Un ospedale pienamente operativo, ma anche un sistema di emergenza con dieci ambulanze di soccorso sul territorio delle regioni contese e cinque team che curano i pazienti delle città e dei paesi sotto assedio attraverso il sistema delle cliniche mobili. Nel Donbass, Medici Senza Frontiere è l’unica organizzazione internazionale presente, baluardo sanitario nella zona più calda e drammatica dell’Ucraina in guerra: “Noi arriviamo dove altri non riescono – spiega il coordinatore del ‘Progetto Donbass’, Vincenzo Porpiglia – e siamo presenti in Donbass dall’inizio del conflitto. Anzi, eravamo in Ucraina già dal 2014, quando è scoppiato il conflitto interno, poi dopo l’invasione del 24 febbraio 2022 è cambiato tutto, facendo entrare in azione l’Emergency Pool. Per portare avanti il nostro lavoro c’è un team di 135 persone che lavora tra Dnipro e alcuni centri del Donbass, impegnato su vari fronti, tanti quanti sono i nostri progetti attivati nel concreto. Da sempre Msf si muove in maniera diretta negli scenari di guerra e va dritto al punto. Le nostre regole d’ingaggio sul fronte della sicurezza sono diverse dalle altre organizzazioni che possono operare spesso solo in remoto. Certo, qualora i russi dovessero assumere il controllo di Bakhmut, la prima città a essere minacciata sarebbe proprio Kostantinivka. Non è detto dunque che in futuro lo scenario possa cambiare per noi, vedendoci costretti a evacuare da qui e garantire la nostra attività più a occidente, dietro una linea di sicurezza”.
Msf garantisce cure ai civili che, ostinatamente, sono voluti rimanere nelle loro case minacciate dalla guerra nei centri abitati della provincia del Donetsk. Attraverso un sistema di cliniche mobili ciclicamente il personale sanitario, composto sia da infermieri sia da medici, si sposta sul terreno toccando 24 località. Un servizio fondamentale per una popolazione la cui età media è molto alta e le necessità sanitarie spesso urgenti.
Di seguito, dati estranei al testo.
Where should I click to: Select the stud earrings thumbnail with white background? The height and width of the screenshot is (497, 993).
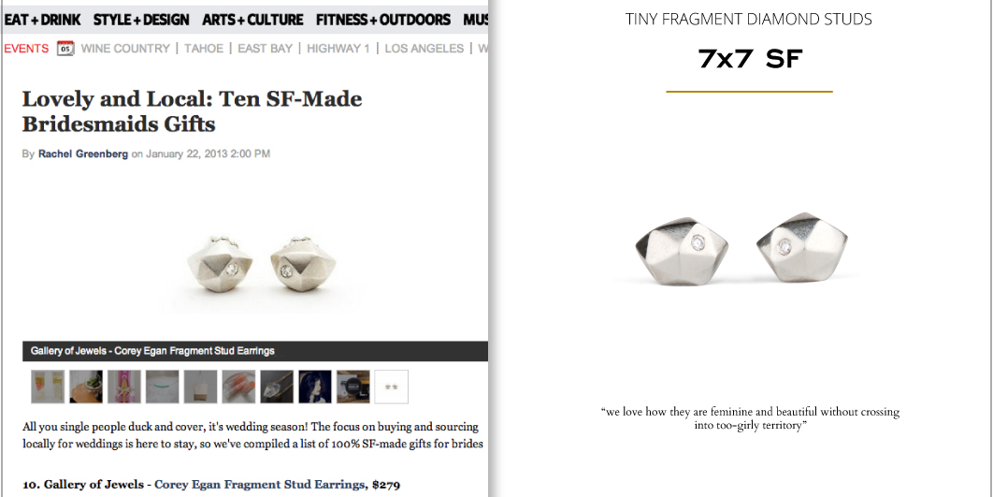click(391, 387)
Diabetici e cardiopatici ricevono cure sul posto. Il progetto è stato attivato nell’ottobre scorso. La base è a Slov’jansk, altra città minacciata dall’avanzata russa e nel 2014 al centro di violenti combattimenti tra filorussi e forze ucraine per il controllo della città, oggi nelle mani di Kiev.
C’è poi un altro pezzo del ‘Progetto Donbass’: “Abbiamo attivato equipaggi di soccorso per le emergenze sul territorio con personale locale a bordo di una decina di ambulanze – aggiunge Porpiglia, in Donbass dal giugno del 2022 -. Una specie di 118 in zone di guerra con Intensive Care Unit. Nelle prime due settimane di febbraio abbiamo soccorso 220 pazienti. Per quanto concerne la parte dei soccorsi, Msf è stata la prima a coprire le emergenze per la cittadinanza nei centri liberati dalle occupazioni russe, anche fuori dal Donbass. Penso a Izium e a tutto l’oblast di Kharkiv, dove la gente non aveva più niente ed era in condizioni drammatiche”. Infine il progetto base. Se a Kostantinivka non ci fosse l’ospedale gestito direttamente da Medici Senza Frontiere praticamente non sarebbe possibile curare i civili feriti durante il conflitto. La guerra nel Donbass ha stravolto tutto, compreso il sistema sanitario nella parte nord-occidentale della regione ancora sotto il controllo ucraino. Da Pokrovsk a Kramatorsk, fino a Slov’jansk non esistono centri sanitari dotati di chirurgia di guerra in grado di curare ferite provocate da esplosioni e da armi da fuoco. Dopo la formazione garantita da personale chirurgico internazionale, ora praticamente assente in ospedale, due chirurghi locali garantiscono gli interventi chirurgici per ferite di guerra. A gestire l’ospedale solo personale locale, tra sanitari, logisti, addetti alla sicurezza e così via: “Il conflitto si sta radicalizzando e in ospedale arrivano sempre più feriti e la situazione potrebbe peggiorare”.